II. Description of the data source
The data were collected and provided to the NYC Taxi and Limousine Commission (TLC) by technology providers authorized under the Taxicab & Livery Passenger Enhancement Programs (https://www1.nyc.gov/site/tlc/about/tlc-trip-record-data.page).
The For-Hire Vehicle (“FHV”) trip records since 2009 until present including fields capturing the dispatching base license number and the pick-up date, time, and taxi zone location ID. We are focusing on the time period from 2018-01-01 to 2018-12-31, so the data comes in the shape of 200+ million observations, and each row contains one trip infomation.
The base license number is matching with different vehicle companies, so that we will join the base-number file to define the vehicle types, and we only focus on Uber, Lyft, Via at this point.

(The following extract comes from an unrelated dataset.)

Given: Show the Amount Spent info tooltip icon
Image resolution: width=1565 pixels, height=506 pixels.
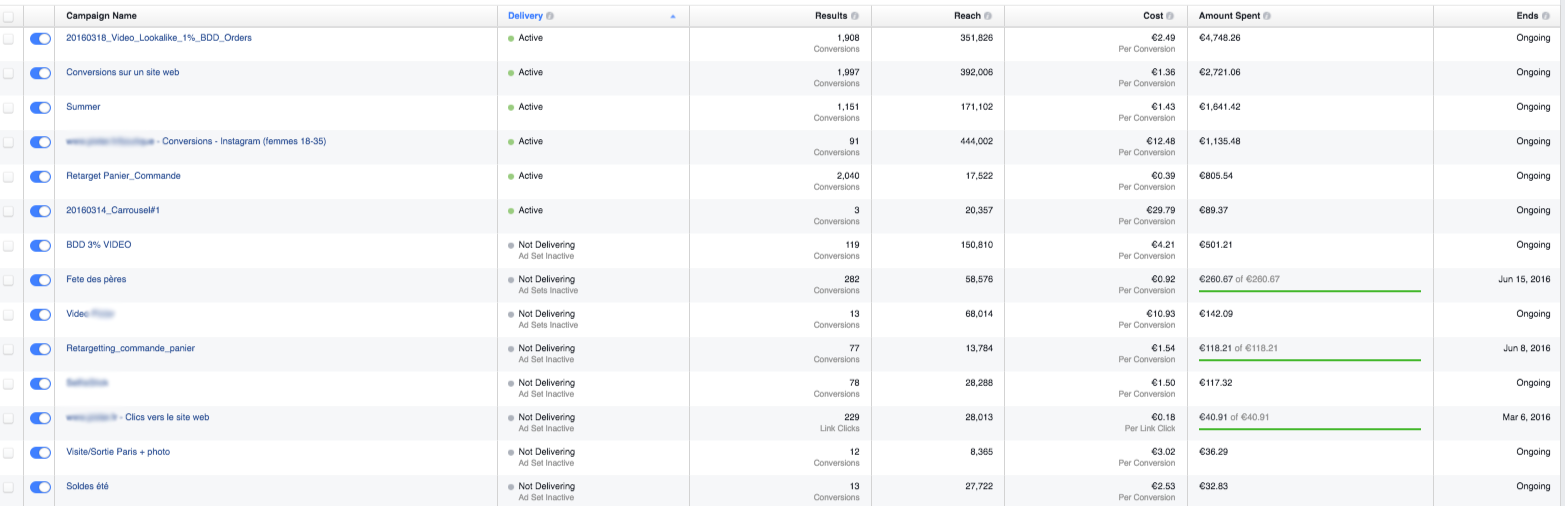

The NYC Taxi Zones map provided by TLC and published to NYC Open Data(https://data.cityofnewyork.us/Transportation/NYC-Taxi-Zones/d3c5-ddgc). This map shows the NYC taxi zones corresponding to the pick up zomes and drop off zones, or location IDs, included in the FHV trip records. The taxi zones are roughly based on NYC Department of City Planning’s Neighborhood Tabulation Areas (NTAs) and are meant to approximate neighborhoods.
The NYC Weather data is provided by National Centers For Environmental Information (https://www.ncdc.noaa.gov/data-access). NCEI is the world’s largest provider of weather and climate data. Land-based, marine, model, radar, weather balloon, satellite, and paleoclimatic are just a few of the types of datasets available. The weather data we are using is collected from NY Central Park Station (USW00094728) from 2018-01-01 to 2018-12-31, which contains daily weather records such as wind, precipitation, snow and snow depth.
Statistics through June 30, 2018:
- 17.2 GB of raw data
- 200+ million for-hire vehicle total trips
- 365 daily weather records
Existing problem:
- R reads entire data set into RAM all at once. Total 17.2 GB of raw data would not fit in local memory at once.
- R Objects live in memory entirely, which cause slowness for data analysis.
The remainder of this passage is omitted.